Search code examples
pythonflex-lexerlexply

REJECT equivalent in ply


What is the flex REJECT equivalent in ply? For my code I want ply to detect token LETTER and also WORD for the same text, but only LETTER tokens are detected.

import ply.lex as lex
from ply.lex import TOKEN


tokens = (
    'LETTER',
    'WORD'
)


@TOKEN(r'[a-zA-Z]')
def t_LETTER(t):
    print('L')
    return t


@TOKEN(rf'{t_LETTER}*')
def t_WORD(t):
    print('W')
    return t


# Error handling rule

def t_error(t):
    print("Illegal character '%s'" % t.value[0])
    t.lexer.skip(1)

 # Build the lexer
lexer = lex.lex()

# Test it out

# Give the lexer some input
while True:
    lexer.input(input())

    # Tokenize
    while True:
        tok = lexer.token()
        if not tok:
            break      # No more input
        print(tok)

When I execute the code for the input av the output is: L LexToken(LETTER,'a',1,0) L LexToken(LETTER,'v',1,1) But I want the token WORD to be also detected. In flex I have REJECT for this but in ply I coudn't find an alternative yet.


Solution

  • There is no equivalent to beREJECT in Ply. But that's not why your program doesn't recognize WORD tokens; those aren't recognised because when Python expands f'{t_LETTER}*', it does not produce '[a-zA-Z]*' since the value of t_LETTER is a function, not a string.

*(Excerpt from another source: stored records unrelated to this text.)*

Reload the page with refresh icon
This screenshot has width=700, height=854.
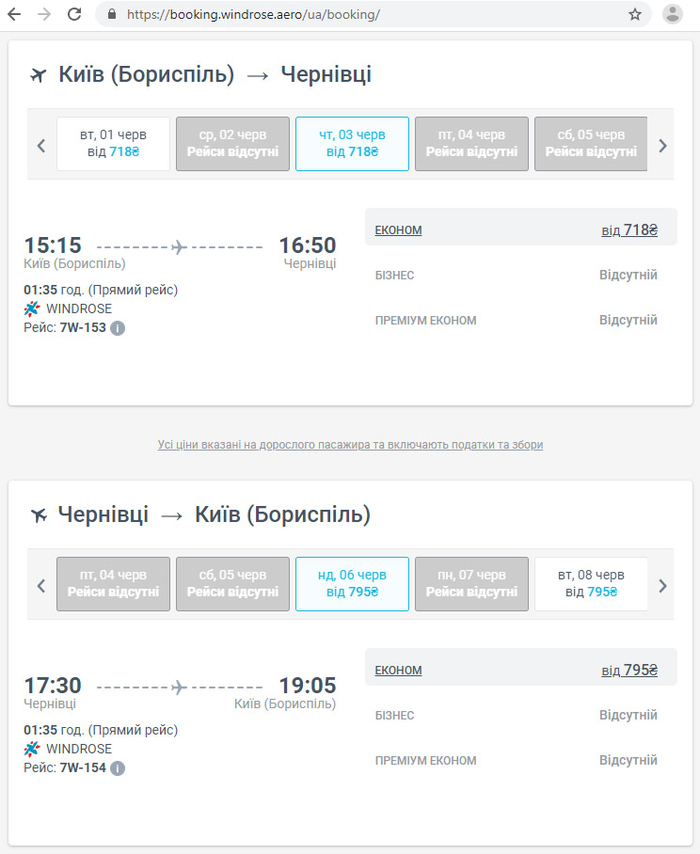pos(74,14)
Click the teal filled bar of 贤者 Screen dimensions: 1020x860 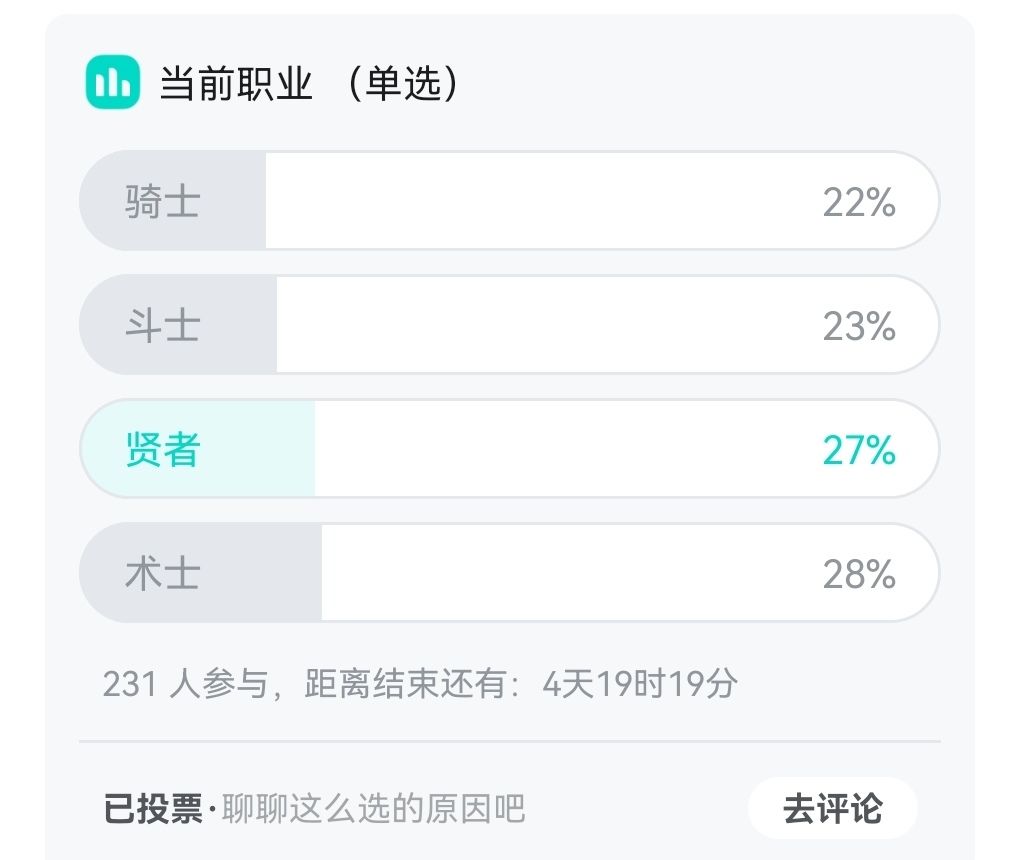197,449
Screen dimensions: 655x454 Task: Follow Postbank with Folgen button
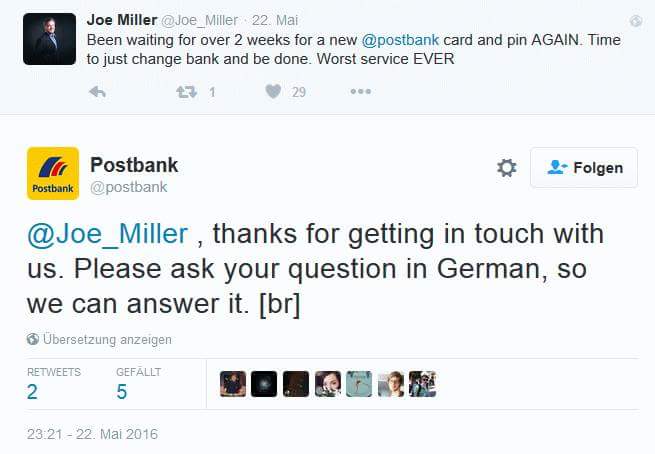click(584, 168)
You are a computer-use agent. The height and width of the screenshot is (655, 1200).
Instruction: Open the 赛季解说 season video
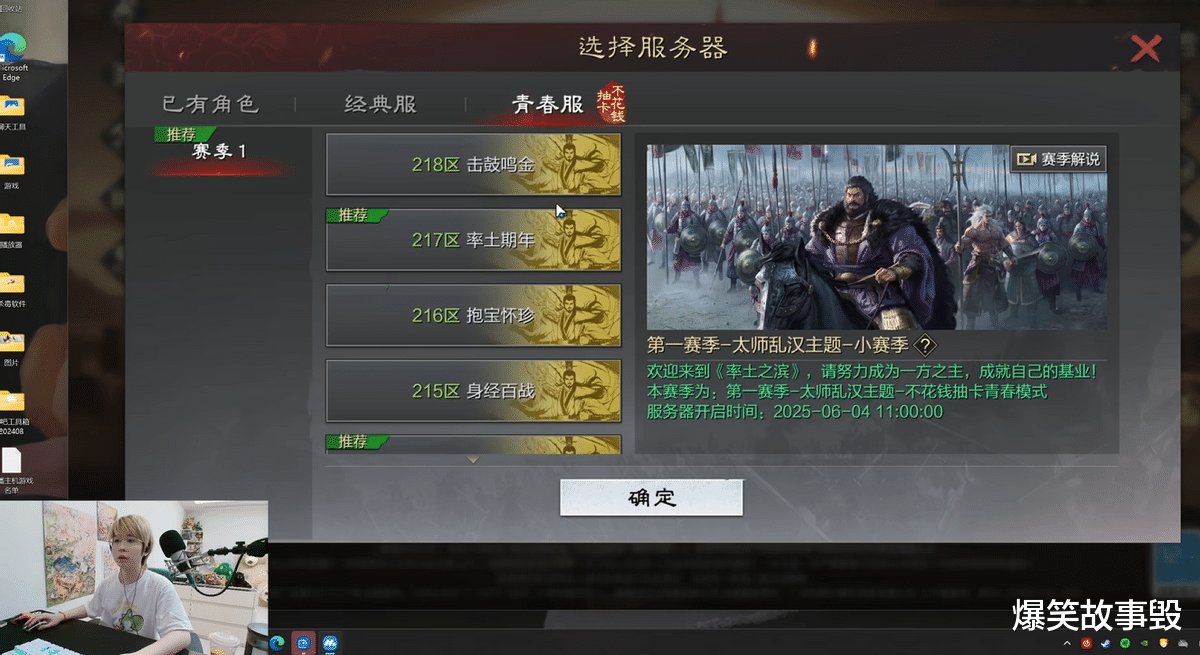[x=1058, y=159]
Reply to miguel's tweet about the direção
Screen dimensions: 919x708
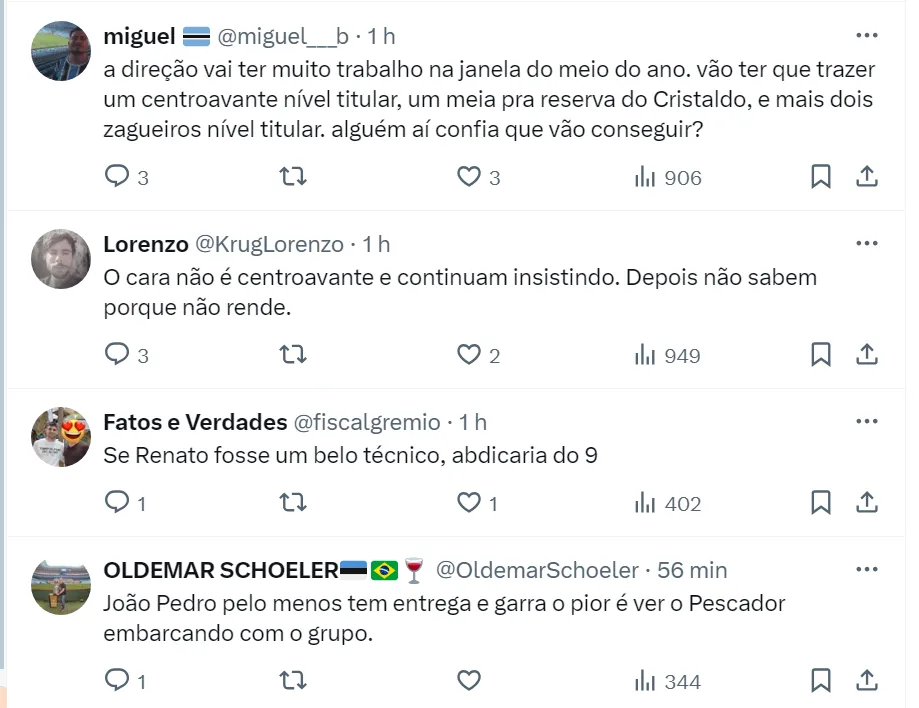[118, 177]
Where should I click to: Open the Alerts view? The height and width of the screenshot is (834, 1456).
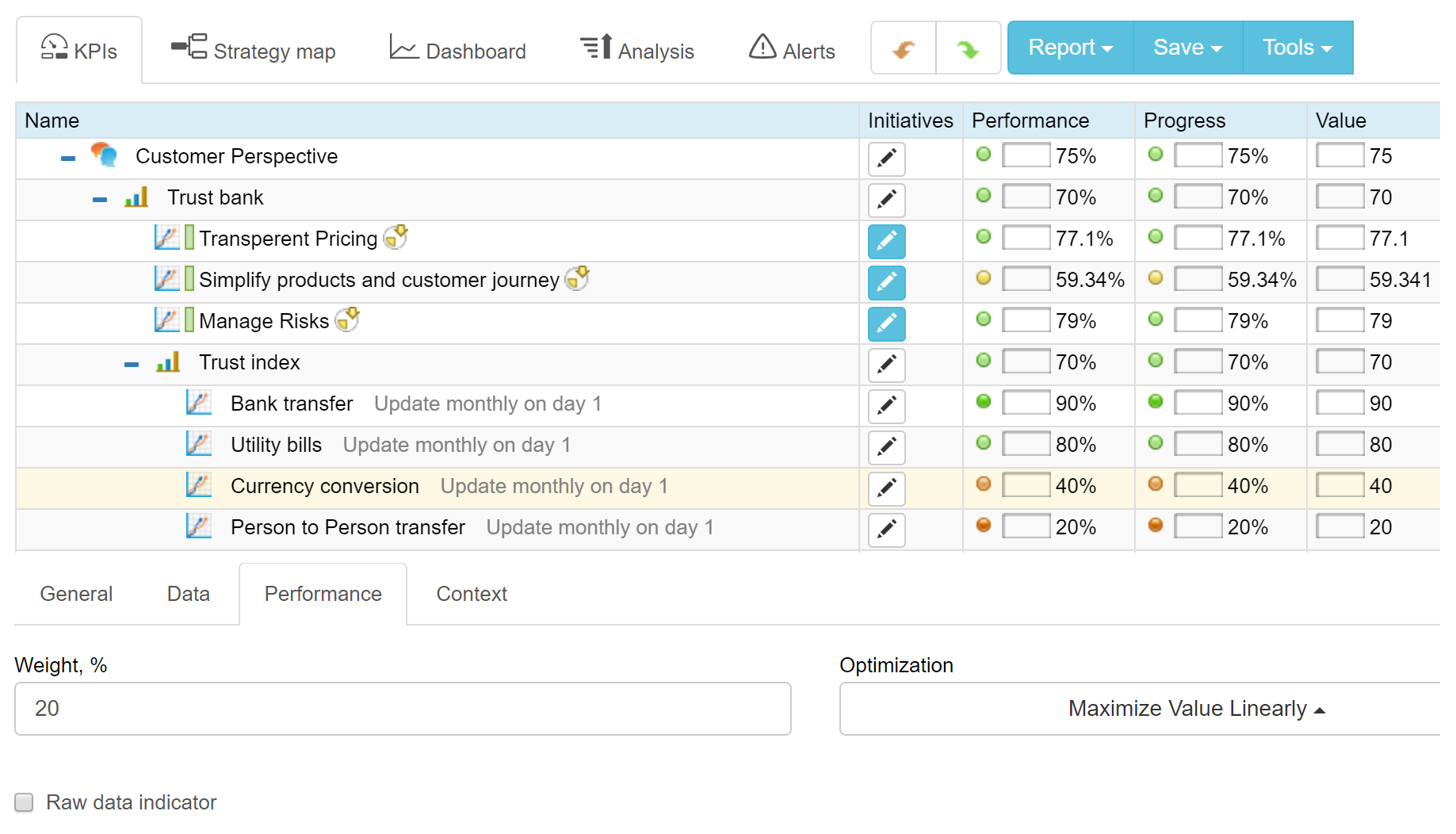pyautogui.click(x=791, y=50)
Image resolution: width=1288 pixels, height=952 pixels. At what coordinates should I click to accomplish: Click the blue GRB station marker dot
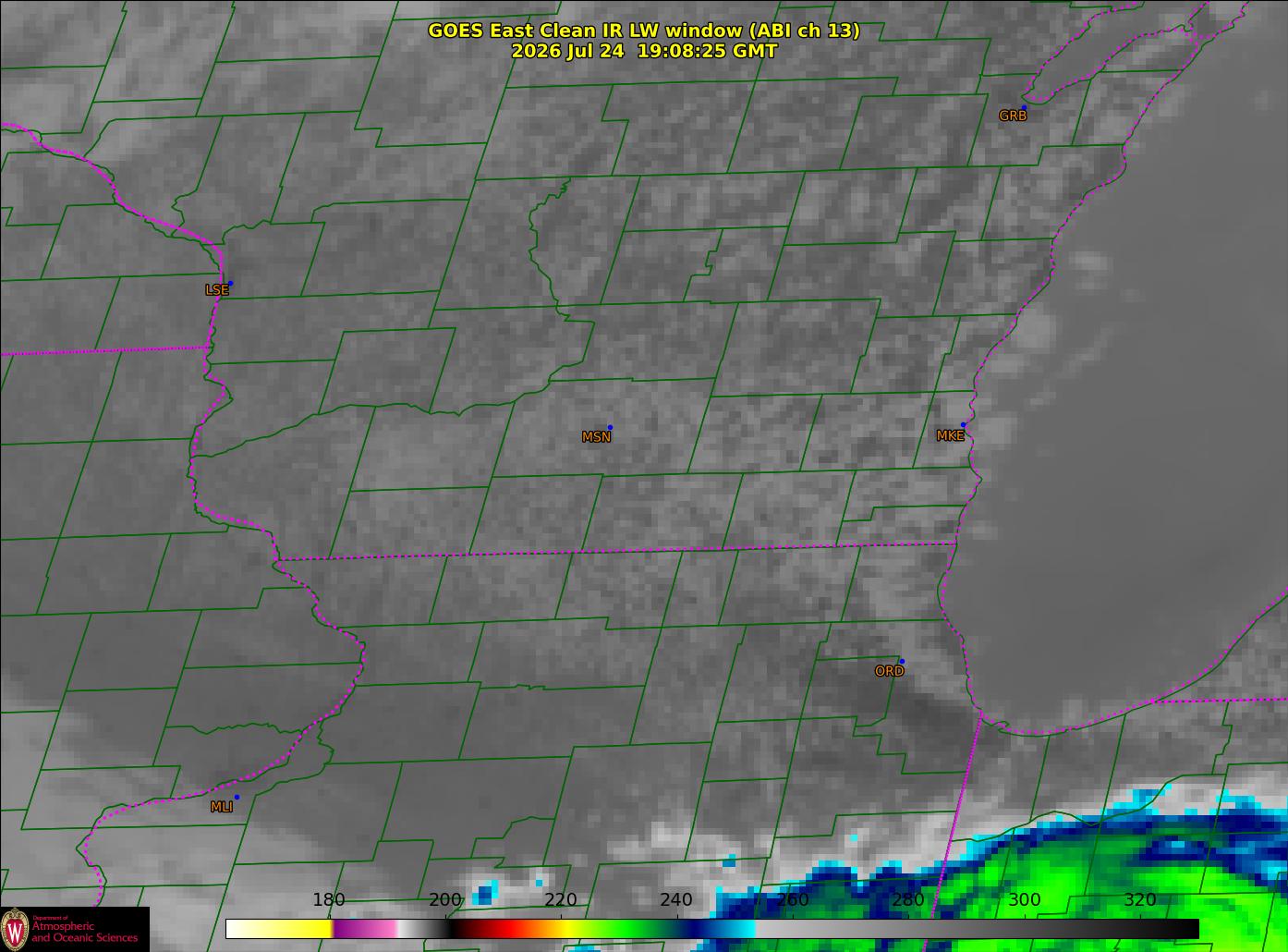pyautogui.click(x=1023, y=106)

    Using REJECT in the WORD action in (f)lex might not be what you're looking for either, but in any case REJECT is an extremely inefficient operation and is not recommended for modern code. Flex would tokenise abcd as

    WORD abc
    WORD ab
    WORD a
    LETTER a
    WORD bcd
    WORD bc
    WORD b
    LETTER b
    WORD cd
    WORD c
    LETTER c
    WORD d
    LETTER d
    

    Maybe that's what you expect, but it seems a bit odd to me. In both Ply and flex, you can achieve similar results by using a combination of pushing characters back into the input stream (using yyless or unput in flex, or modifying lex.lexpos in Ply), and changing the lexer state using start conditions.